A greve tem se fortalecido não somente no Espírito santo, mas em todo o Brasil. Prova disso é que o número de agências e centros administrativos de bancos públicos e privados que fecharam suas portas na quinta-feira, dia primeiro de outubro, subiu de 7.673 para 9.379 em nível nacional, o que significa um aumento de 22,2% em relação a quarta-feira, 30.

Rodada de negociação

Diante da grande adesão dos trabalhadores e trabalhadoras ao movimento grevista, a Fenaban enviou ofício chamando o Comando Nacional dos Bancários para uma nova rodada de negociação nesta sexta-feira, 3, às 17h, em São Paulo.
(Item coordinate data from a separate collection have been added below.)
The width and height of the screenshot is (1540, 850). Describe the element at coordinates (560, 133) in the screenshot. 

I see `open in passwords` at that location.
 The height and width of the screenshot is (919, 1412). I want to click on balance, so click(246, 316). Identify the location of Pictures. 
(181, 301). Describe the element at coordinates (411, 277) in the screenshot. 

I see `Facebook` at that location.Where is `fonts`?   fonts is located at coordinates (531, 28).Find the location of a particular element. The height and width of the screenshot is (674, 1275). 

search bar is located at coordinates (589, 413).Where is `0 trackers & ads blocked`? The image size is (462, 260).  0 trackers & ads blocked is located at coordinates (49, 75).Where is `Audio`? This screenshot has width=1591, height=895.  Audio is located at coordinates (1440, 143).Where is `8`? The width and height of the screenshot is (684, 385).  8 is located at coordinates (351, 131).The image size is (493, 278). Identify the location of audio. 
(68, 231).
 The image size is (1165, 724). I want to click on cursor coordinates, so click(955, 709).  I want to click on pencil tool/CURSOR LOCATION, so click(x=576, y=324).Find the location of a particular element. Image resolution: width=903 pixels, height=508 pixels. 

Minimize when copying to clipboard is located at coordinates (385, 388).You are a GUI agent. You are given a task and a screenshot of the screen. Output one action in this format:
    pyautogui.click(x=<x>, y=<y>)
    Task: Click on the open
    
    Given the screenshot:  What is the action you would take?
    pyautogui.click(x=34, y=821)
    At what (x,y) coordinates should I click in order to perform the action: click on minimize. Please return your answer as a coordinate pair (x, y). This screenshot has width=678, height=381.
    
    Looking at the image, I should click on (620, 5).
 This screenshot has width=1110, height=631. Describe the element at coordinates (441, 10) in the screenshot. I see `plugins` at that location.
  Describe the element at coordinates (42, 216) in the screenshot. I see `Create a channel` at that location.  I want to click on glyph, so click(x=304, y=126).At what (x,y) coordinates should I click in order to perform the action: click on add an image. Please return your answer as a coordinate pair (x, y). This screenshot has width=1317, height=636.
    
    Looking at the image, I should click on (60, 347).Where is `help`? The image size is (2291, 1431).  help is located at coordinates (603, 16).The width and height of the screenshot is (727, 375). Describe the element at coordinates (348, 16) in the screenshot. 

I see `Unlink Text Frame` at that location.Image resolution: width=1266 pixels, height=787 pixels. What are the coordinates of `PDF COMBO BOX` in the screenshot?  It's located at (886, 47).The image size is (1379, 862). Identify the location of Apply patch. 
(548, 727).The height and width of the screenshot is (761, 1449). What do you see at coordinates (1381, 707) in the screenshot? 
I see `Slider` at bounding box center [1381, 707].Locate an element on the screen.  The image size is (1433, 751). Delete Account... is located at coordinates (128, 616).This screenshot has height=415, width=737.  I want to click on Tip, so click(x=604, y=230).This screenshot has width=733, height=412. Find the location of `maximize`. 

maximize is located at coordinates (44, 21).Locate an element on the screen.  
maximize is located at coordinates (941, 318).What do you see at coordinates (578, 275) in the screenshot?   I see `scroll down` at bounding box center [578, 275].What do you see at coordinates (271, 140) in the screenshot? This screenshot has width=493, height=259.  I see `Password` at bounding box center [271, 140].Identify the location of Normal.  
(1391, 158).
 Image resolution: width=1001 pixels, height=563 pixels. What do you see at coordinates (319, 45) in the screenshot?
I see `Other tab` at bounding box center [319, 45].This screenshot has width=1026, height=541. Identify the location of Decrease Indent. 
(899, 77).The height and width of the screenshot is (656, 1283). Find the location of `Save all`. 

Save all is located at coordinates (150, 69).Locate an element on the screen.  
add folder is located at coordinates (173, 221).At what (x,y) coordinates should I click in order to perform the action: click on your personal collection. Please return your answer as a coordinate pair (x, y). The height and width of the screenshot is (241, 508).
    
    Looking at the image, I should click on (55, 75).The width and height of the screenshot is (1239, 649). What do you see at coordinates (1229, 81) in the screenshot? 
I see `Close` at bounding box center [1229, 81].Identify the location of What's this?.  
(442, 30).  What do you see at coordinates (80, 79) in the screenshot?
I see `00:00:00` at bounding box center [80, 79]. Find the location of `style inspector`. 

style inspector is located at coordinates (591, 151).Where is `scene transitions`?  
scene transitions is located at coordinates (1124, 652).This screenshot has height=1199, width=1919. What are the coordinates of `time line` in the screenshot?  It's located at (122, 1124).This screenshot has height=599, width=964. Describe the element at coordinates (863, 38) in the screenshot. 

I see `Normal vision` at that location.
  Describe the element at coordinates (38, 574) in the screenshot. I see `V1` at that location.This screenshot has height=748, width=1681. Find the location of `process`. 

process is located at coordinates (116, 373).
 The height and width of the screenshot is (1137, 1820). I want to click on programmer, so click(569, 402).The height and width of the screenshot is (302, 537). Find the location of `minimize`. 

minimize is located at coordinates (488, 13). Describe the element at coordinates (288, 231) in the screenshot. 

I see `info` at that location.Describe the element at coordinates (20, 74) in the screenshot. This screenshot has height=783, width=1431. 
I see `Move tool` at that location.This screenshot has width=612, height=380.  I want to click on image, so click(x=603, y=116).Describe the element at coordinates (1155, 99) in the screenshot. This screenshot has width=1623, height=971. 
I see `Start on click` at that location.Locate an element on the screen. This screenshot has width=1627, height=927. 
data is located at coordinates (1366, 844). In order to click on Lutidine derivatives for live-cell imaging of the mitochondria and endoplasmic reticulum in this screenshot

Ainda hoje, às 18h, também acontecerão as rodadas de negociação específicas do Banco do Brasil e Caixa Econômica, em São Paulo, e Banco do Nordeste do Brasil, em Recife.

Veja as principais reivindicações da Campanha Nacional 2014

• Reajuste salarial de 12,5%.
• PLR: três salários mais R$ 6.247.• Piso: R$ 2.979,25 (salário mínimo do Dieese em valores de junho).
• Vales alimentação, refeição, 13ª cesta e auxílio-creche/babá: R$ 724,00 ao mês para cada (salário mínimo nacional).
• Melhores condições de trabalho, com o fim das metas e do assédio moral que adoecem os bancários.
• Emprego: fim das demissões e da rotatividade, mais contratações, proibição às dispensas imotivadas, aumento da inclusão bancária, combate às terceirizações diante dos riscos de aprovação do PL 4330 na Câmara Federal, do PLS 087 no Senado e do julgamento de Recurso Extraordinário com Repercussão Geral no STF.
• Plano de Cargos, Carreiras e Salários (PCCS) para todos os bancários.
• Auxílio-educação: pagamento para graduação e pós-graduação.
• Prevenção contra assaltos e sequestros: cumprimento da Lei 7.102/83 que exige plano de segurança em agências e PABs, garantindo pelo menos dois vigilantes durante todo o horário de funcionamento dos bancos; instalação de portas giratórias com detector de metais na entrada das áreas de autoatendimento das agências; e fim da guarda das chaves de cofres e agências por bancários.
• Igualdade de oportunidades para todos, colocando fim às discriminações nos salários e na ascensão profissional de mulheres, negros, gays, lésbicas, transexuais e pessoas com deficiência.
• Estatização do Sistema Financeiro.
• Redução das taxas de juros e tarifas.